律子「秋月律子です! 今回ご紹介するのは、光の国の青い科学者、ウルトラマンヒカリです!」

律子「ヒカリさんは『ウルトラマンメビウス』で初登場した青いウルトラ戦士。青いウルトラマン自体は既に前例がありましたが、M78星雲のウルトラマンで映像作品に登場したのはヒカリさんが初めてだったんですよ」

律子「当初は鎧を纏った「ハンターナイトツルギ」という名前で、守っていた惑星アーヴを滅ぼされた復讐だけが目的のダークなキャラでした。

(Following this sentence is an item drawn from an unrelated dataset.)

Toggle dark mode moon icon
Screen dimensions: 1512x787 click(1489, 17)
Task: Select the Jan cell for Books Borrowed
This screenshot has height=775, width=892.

けれど仇のボガールを倒してからは、本来の姿を取り戻してメビウスさんを助けるキャラとなったんです」

律子「戦闘力もありますが本来の役職は科学者でして、『ウルトラマン』最終話でも語られた命を固形化する技術の開発でスターマークを授けられたという設定です。スターマーク持ちのウルトラマンはゾフィーさんに続いて二人目ですよ」

ガイ「そして今回のアイマス曲は『Liar’s good bye』だ!」

ガイ「『LIVE THE@TER HARMONY』に収録の律子のソロ曲だ。アイマスによくある恋愛がテーマの歌だが、同時に嘘をテーマにしてるほんのり苦い歌詞だぞ。人と人の恋にはそういうこともあるもんだ」

律子「私は苦さなんてない甘い恋がいいですが……な、何でもないですっ!」

律子「それでは次回もまた見て下さい!」

 




 高槻やよいでーすっ! 765プロに春香さんの後輩っていう子たちが遊びに来たんですが、その時オーブの偽者が出てきたんですぅ! だけどその偽者さんは何だか様子が変で……はわっ! 本物だと誤解されたままですよぉ!? どうなっちゃうんでしょー! 次回『ニセモノ夜を往く』。よろしくお願いしまーすっ!